*Records for this exercise*:
Begin

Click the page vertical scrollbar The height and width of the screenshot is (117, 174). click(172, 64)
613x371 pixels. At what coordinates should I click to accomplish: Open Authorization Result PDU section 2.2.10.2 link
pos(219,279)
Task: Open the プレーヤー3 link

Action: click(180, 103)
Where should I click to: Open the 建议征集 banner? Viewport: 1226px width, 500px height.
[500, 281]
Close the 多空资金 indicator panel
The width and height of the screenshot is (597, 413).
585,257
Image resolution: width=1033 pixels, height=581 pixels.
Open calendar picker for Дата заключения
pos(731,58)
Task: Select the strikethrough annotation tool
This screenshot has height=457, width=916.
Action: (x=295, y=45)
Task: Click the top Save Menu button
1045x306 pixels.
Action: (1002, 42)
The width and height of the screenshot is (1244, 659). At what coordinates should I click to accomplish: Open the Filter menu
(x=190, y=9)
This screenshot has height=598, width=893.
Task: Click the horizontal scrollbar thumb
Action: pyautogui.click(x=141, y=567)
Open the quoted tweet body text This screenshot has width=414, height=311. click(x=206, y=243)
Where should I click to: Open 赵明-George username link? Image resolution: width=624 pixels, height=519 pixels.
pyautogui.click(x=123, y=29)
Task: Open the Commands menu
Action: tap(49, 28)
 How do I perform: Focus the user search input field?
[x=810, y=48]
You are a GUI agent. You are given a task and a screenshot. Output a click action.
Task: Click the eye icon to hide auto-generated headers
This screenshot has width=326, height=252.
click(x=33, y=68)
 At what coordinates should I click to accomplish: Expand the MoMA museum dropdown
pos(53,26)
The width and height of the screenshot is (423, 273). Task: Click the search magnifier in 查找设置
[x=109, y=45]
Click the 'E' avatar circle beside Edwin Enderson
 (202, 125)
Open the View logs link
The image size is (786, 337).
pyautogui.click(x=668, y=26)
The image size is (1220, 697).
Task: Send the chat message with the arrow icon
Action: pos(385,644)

End

*Written problem*:
Can you copy all of the records above line for line, without changing anything?

*Written response*:
Click the page vertical scrollbar The height and width of the screenshot is (117, 174). click(172, 64)
613x371 pixels. At what coordinates should I click to accomplish: Open Authorization Result PDU section 2.2.10.2 link
pos(219,279)
Task: Open the プレーヤー3 link

Action: click(180, 103)
Where should I click to: Open the 建议征集 banner? Viewport: 1226px width, 500px height.
[500, 281]
Close the 多空资金 indicator panel
The width and height of the screenshot is (597, 413).
585,257
Image resolution: width=1033 pixels, height=581 pixels.
Open calendar picker for Дата заключения
pos(731,58)
Task: Select the strikethrough annotation tool
This screenshot has height=457, width=916.
Action: (x=295, y=45)
Task: Click the top Save Menu button
1045x306 pixels.
Action: (1002, 42)
The width and height of the screenshot is (1244, 659). At what coordinates should I click to accomplish: Open the Filter menu
(x=190, y=9)
This screenshot has height=598, width=893.
Task: Click the horizontal scrollbar thumb
Action: pyautogui.click(x=141, y=567)
Open the quoted tweet body text This screenshot has width=414, height=311. click(x=206, y=243)
Where should I click to: Open 赵明-George username link? Image resolution: width=624 pixels, height=519 pixels.
pyautogui.click(x=123, y=29)
Task: Open the Commands menu
Action: tap(49, 28)
 How do I perform: Focus the user search input field?
[x=810, y=48]
You are a GUI agent. You are given a task and a screenshot. Output a click action.
Task: Click the eye icon to hide auto-generated headers
This screenshot has width=326, height=252.
click(x=33, y=68)
 At what coordinates should I click to accomplish: Expand the MoMA museum dropdown
pos(53,26)
The width and height of the screenshot is (423, 273). Task: Click the search magnifier in 查找设置
[x=109, y=45]
Click the 'E' avatar circle beside Edwin Enderson
 (202, 125)
Open the View logs link
The image size is (786, 337).
pyautogui.click(x=668, y=26)
The image size is (1220, 697).
Task: Send the chat message with the arrow icon
Action: pos(385,644)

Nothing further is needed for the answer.